I know it might sound cliché, but some clichés tell a true tale. Like this one. Norah Jones sings this Gram Parsons song the way I feel it. The longing and the loss, the hurt and the time it will take and the admiration for a lady living a hard life with an amazing voice who captured my breath and my heart. And broke it.
Things won’t change for the better. Some things will not repair, and sometimes it’s the memories that are left and to be cherished. Not in regret but with a pain that will become softer and lesser in time. And in the dark my tears will be there so that in the daylight they will not flow.
Ok, so it didn’t work out after all. And I am so sorry for that.
All things have a reason for happening someone told me a long time ago. So there is a reason for recent events. And without going into too much detail I think this one is pretty clear. The reason is probably ‘misjudgement’. Misjudgement of the ability to make that move in life. Misjudgement of intercultural language. Misjudgement of signals given and received. Misjudgement of what is really needed to build something special. Misjudgement of love. Misjudgement of feelings. The result is two broken hearts. And I do not regret the love I felt and still feel, I just regret that sometimes worlds collide and hearts can not synchronize.

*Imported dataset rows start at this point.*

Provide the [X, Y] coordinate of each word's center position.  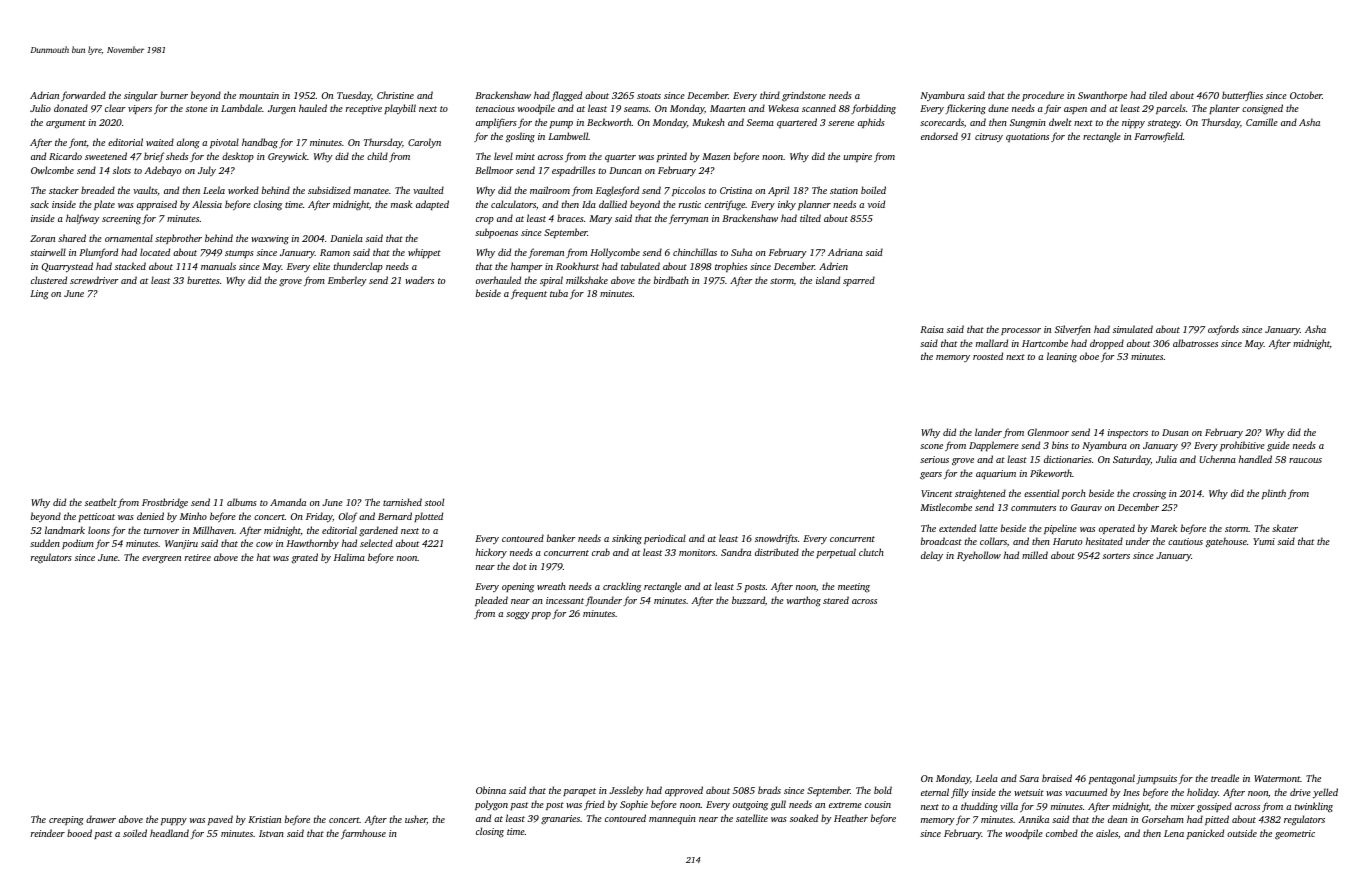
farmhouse [363, 834]
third [770, 95]
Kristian [264, 819]
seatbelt [101, 502]
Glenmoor [1048, 432]
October [1306, 95]
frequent [529, 294]
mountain [259, 95]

And there the story ends. For her. And for me.
What’s left is two people, both hurt. Both lonely, both sad for what didn’t work out. For the one it’s not being able to grasp that opportunity to a better life at this moment in life. For the other it’s not being able to grasp that straw for a happier life. The emptyness that’s left is huge and unmanageable. What the future will bring is once again in the stars.

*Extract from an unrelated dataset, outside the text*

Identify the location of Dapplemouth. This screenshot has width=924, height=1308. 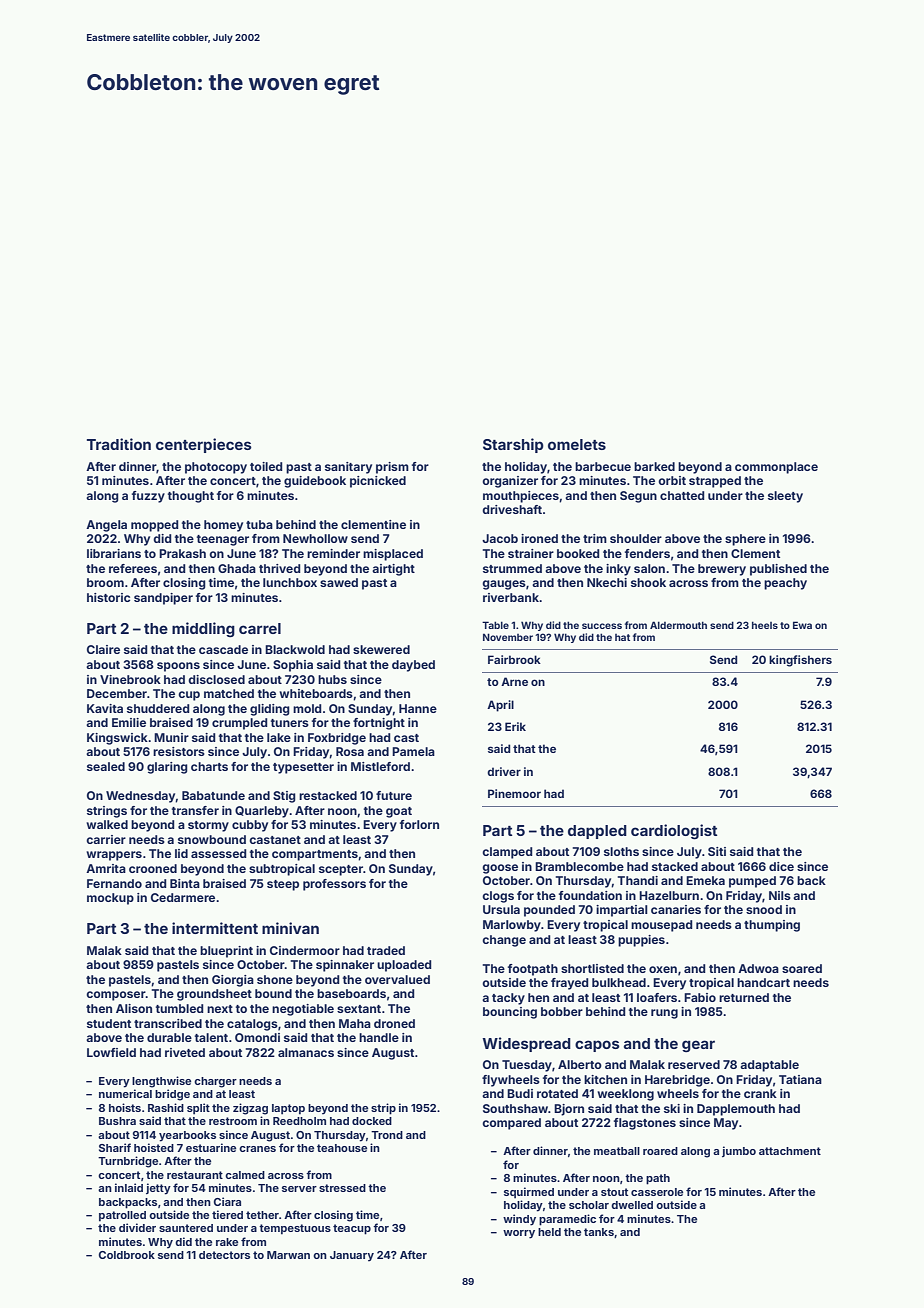
(736, 1110).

Today words are not enough. Maybe later. Music will do. Tomorrow I will perform. Sing on stage and be radiant because the show must go on and it will. I long for that performance and I am scared of it. Not for breaking apart because I wont, not for showing true emotions because I will. Not for having to last minute improvise because I can. But for the questioning eyes in the audience of the ones who know. And still I long to go on stage. The prove I am still there, hurt but never more myself than in this time. And to show my friends who I am and what I create. Because in the end that will be what’s left.
In the meanwhile I will just have to switch back to recovery mode. I will do that and I will survive. I always do so although there is a fresh wound that will change into another scarr on my heart. It’s not the first one but I will not allow myself to become sour and be scared for love, although I really am scared now. But that will go away slowly one day. I hope. Maybe someday there might be friendship left from all this, I don’t know because it’s not up to me. Today I had to step away gracefully. Gracefully, a strange word but in this case meaningful. I know I have friends for me to help me through this and I can only hope my love, that you will have friends and family to pull you through. I just was not meant to be I guess.